- Map of western New York with NY 240 highlighted in red and NY 950M highlighted in blue

Route information
- Maintained by NYSDOT, Cattaraugus County, and Erie County
- Length: 51.64 mi (83.11 km)
- Existed: 1930–present

Major junctions
- South end: NY 242 in Ellicottville
- US 20A in Orchard Park village; US 20 in Orchard Park town; NY 400 in West Seneca; NY 33 in Cheektowaga;
- North end: I-290 / NY 324 in Amherst

Location
- Country: United States
- State: New York
- Counties: Cattaraugus, Erie

Highway system
- New York Highways; Interstate; US; State; Reference; Parkways;
| ← NY 239 |  | → NY 241 |

= New York State Route 240 =

State highway in western New York, US

New York State Route 240 (NY 240) is a 51.64 mi state highway in western New York in the United States. The southern terminus of the route is at an intersection with NY 242 in the Ellicottville community of Ashford Junction in northern Cattaraugus County. Its northern terminus is at a junction with NY 324 and Interstate 290 (I-290) in Amherst in northern Erie County. The route passes through the villages of Springville and Orchard Park, where it meets NY 39 and U.S. Route 20A (US 20A), respectively. Much of NY 240 between Concord and Aurora follows the west branch of Cazenovia Creek. The northern part of NY 240 in Erie County, named Harlem Road, is a major north–south route through the suburbs east of the city of Buffalo.

From its southern terminus at NY 242 to the hamlet of Glenwood in the town of Colden, NY 240 is a state highway in name only as the roadway is maintained by the highway departments of Cattaraugus and Erie counties. Within Cattaraugus County, NY 242 is co-designated as County Route 32 (CR 32). CR 32 is the only route that has a marked concurrency with a state route in the county. At the county line, it becomes County Route 198 and, later, County Route 30 before becoming state-maintained in Glenwood. A section between CR 198 and CR 30 is also designated as part of CR 27.
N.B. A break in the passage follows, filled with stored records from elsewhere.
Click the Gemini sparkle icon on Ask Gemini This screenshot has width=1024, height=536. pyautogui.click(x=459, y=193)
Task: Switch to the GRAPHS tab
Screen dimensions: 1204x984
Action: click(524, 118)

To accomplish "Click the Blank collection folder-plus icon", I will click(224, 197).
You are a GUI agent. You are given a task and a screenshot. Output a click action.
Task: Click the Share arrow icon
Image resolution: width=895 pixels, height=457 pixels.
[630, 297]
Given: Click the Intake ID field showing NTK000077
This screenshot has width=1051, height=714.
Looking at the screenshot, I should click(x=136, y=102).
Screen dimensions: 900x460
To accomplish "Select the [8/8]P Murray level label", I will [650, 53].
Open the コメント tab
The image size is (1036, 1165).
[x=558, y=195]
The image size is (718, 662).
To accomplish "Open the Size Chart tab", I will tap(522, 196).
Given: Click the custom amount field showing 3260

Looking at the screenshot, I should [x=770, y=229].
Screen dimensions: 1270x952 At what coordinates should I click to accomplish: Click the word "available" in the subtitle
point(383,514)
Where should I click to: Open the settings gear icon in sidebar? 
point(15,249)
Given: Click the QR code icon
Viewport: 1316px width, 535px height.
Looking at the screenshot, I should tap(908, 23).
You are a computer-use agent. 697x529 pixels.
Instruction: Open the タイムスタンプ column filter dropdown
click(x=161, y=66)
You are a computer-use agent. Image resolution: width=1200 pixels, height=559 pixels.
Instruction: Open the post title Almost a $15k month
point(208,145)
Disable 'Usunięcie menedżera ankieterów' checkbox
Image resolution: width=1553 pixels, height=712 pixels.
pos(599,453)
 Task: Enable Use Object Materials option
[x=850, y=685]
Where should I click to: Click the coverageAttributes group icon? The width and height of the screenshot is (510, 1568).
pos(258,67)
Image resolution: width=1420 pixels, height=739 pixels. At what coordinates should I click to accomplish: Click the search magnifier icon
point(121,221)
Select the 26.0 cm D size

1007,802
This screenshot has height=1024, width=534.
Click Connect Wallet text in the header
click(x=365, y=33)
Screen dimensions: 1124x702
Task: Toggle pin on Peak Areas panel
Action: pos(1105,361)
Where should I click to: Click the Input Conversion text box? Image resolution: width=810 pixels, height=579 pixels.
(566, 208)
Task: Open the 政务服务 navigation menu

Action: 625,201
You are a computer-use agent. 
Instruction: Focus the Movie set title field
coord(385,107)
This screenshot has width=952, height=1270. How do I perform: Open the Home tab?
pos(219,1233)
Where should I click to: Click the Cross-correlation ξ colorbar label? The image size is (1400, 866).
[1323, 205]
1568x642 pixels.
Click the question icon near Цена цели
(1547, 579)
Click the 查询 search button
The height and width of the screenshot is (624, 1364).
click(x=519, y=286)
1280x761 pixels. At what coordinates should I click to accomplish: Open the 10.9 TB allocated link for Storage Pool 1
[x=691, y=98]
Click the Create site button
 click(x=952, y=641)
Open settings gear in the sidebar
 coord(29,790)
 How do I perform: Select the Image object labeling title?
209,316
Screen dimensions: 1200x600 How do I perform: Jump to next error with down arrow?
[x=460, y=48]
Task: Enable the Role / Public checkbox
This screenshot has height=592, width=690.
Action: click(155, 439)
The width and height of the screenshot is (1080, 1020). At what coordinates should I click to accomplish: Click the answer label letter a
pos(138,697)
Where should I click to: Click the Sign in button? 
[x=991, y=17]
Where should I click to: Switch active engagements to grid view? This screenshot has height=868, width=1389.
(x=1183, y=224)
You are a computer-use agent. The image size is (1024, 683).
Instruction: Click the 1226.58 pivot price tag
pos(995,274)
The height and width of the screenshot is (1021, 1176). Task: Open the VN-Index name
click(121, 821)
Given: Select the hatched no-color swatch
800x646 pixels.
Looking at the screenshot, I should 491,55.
NY 240 was first designated in the renumbering of state highways in New York in 1930 from NY 39 in Springville to NY 18 near downtown Buffalo. The portion between Springville and Ashford was a section of NY 62 and Harlem Road was unnumbered. The section south of CR 16 in West Valley was a portion of NY 242. NY 240 instead used Abbott Road and South Park Avenue to get to Buffalo, which got extended to NY 5 in the 1930s. NY 240 was realigned south to Ellicottville in the mid-1960s, after numerous bypasses and realignments had been done by the State of New York Department of Public Works. NY 240 was realigned onto Harlem Road c. 1962. The former alignment to Buffalo is now designated as NY 950M, a reference route.

==Route description==
=== Cattaraugus County ===
NY 240 begins at an intersection with NY 242 in the town of Ellicottville along the western leg of a railroad wye near Beaver Meadows Creek. NY 240 proceeds northward alongside Beaver Meadows Creek co-designated as County Route 32 (CR 32; West Valley Road). The routes proceed northward through Ellicottville as a two-lane roadway through dense forestry, bending northward along the creek and a nearby railroad track. The dense forestry remains for several miles, before bending northeast into an intersection with Fancy Tract Road. NY 240 and CR 32 continue northeast as the dense woods retreat for residences before bending northwest away from Beaver Meadows Creek. After bending northward once more, the routes cross through large fields and past several houses along West Valley Road.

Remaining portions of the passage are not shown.